O próprio significado da palavra Islam nos remete a submissão no sentido de adoção de uma orientação para nossas vidas não originada de nossos próprios desejos, opiniões ou concepções. Isto é, a aceitação incondicional de uma orientação divina e transcendente. Para uma melhor compreensão da questão aqui apresentada, abordaremos alguns dos muitos aspectos em que se verifica a oposição entre essas duas visões sobre o significado e o mecanismo da existência.
O aspecto da compreensão do fundamento da verdade
A questão da verdade sobre a existência se encontra num conflito básico entre estas duas posições conceituais. O Islam ou a “visão religiosa da existência” afirma que a medida para a verdade é um dos atributos divinos, ou seja, ALLAH (Deus), criador e Senhor do Universo revelou a Orientação para o Homem, e a verdade existencial está ligada a Palavra Revelada que é a manifestação da Vontade Divina a qual todas as coisas e seres estão submetidos. Os múltiplos níveis da realidade, segundo a visão religiosa da existência, só podem ser perfeitamente conhecidos por seu próprio criador (ALLAH) e portanto é a Lei Divina Revelada que deve ser a medida para a razão e a ação do homem.
Por sua vez, a visão materialista supõe que a medida para a verdade é um produto da vontade ou da compreensão racional do homem. A verdade, desse modo, é relativizada. Seguindo esta lógica irreligiosa o homem elege a si próprio, ou a sua própria vontade e razão como medida para a “verdade” da qual se originam leis, regras sociais e comportamentais.
Portanto, as conveniências, as paixões e as concepções do próprio homem são consideradas critérios determinantes para as leis, as regras sociais, os regimes políticos, os costumes e mesmo a ética e a moral. Segundo esta visão antropocêntrica o “certo” e o “bom” para o homem e o que convém a ele ou a maioria deles ou a uma certa classe que tenha autoridade sobre as demais. Por conseguinte as leis, os costumes e mesmo a moral são considerados valores mutáveis, tanto quanto as concepções e os interesses dos seres humanos e das sociedades. Esta visão materialista e irreligiosa não deve ser tomada como ateísta, embora o ateísmo confesso seja uma de suas filosofias; quase sempre esta visão tem a crença religiosa como um de seus elementos, porém, jamais chega a reconhecer num Deus ou numa escritura a fonte ou a medida definitiva para a ação e a razão humana.
Ao fazermos uma correta distinção entre estas duas visões sobre a existência e a verdade compreendemos o intransponível conflito entre elas, no qual se encontra a fé e a descrença. Todos os demais aspectos desta oposição conceitual (dos quais abordaremos alguns a seguir) se originam deste ponto fundamental sobre a medida ou o padrão decisivo para a compreensão da verdade e da existência.
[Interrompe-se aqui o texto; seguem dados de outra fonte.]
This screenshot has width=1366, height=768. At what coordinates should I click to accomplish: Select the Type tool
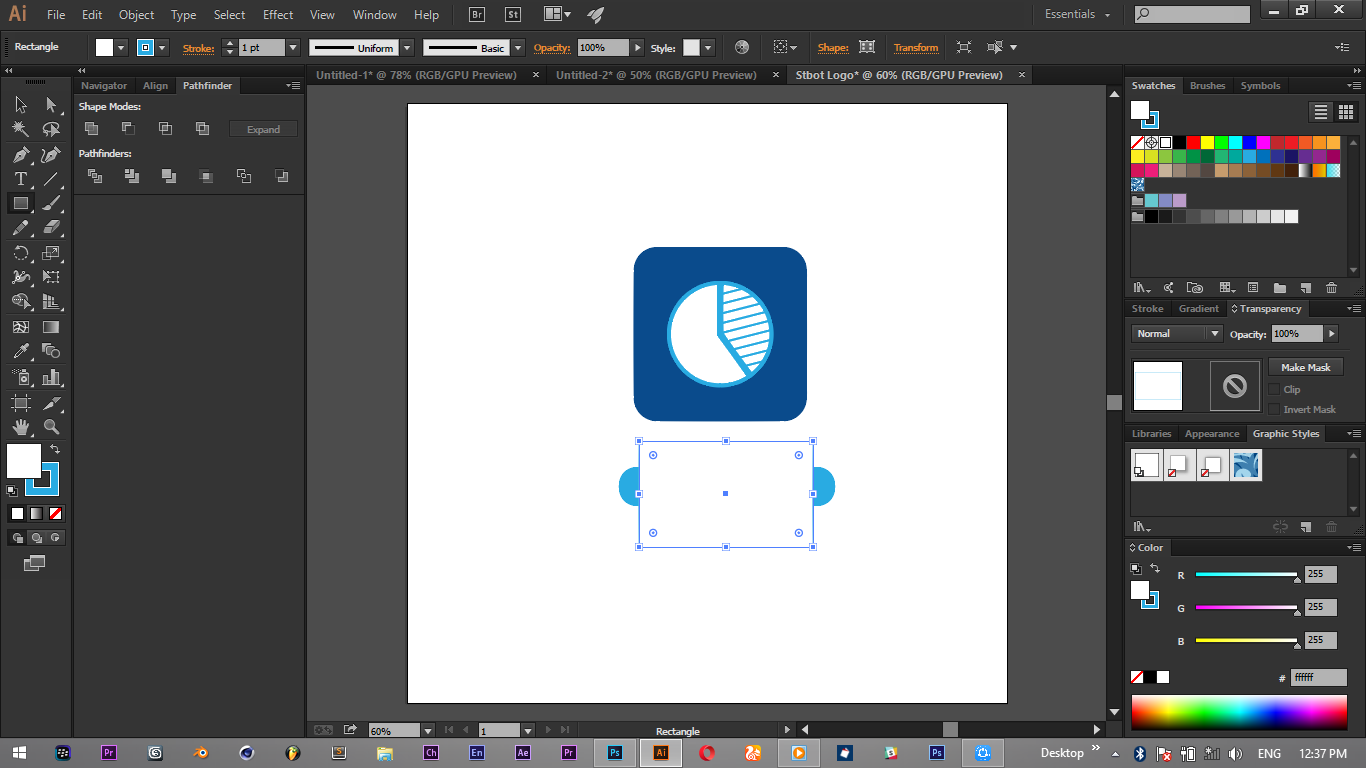[x=20, y=179]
Compreendendo a Lógica Conceitual da Visão Religiosa
Ao analisarmos a visão irreligiosa e materialista que tornou-se hegemônica nas sociedades modernas, percebemos que ela se fundamenta numa lógica conceitual formulada a partir de tradições e valores tão antigas quanto o próprio homem e que no entanto são consagradas como princípios avançados de “civilização”.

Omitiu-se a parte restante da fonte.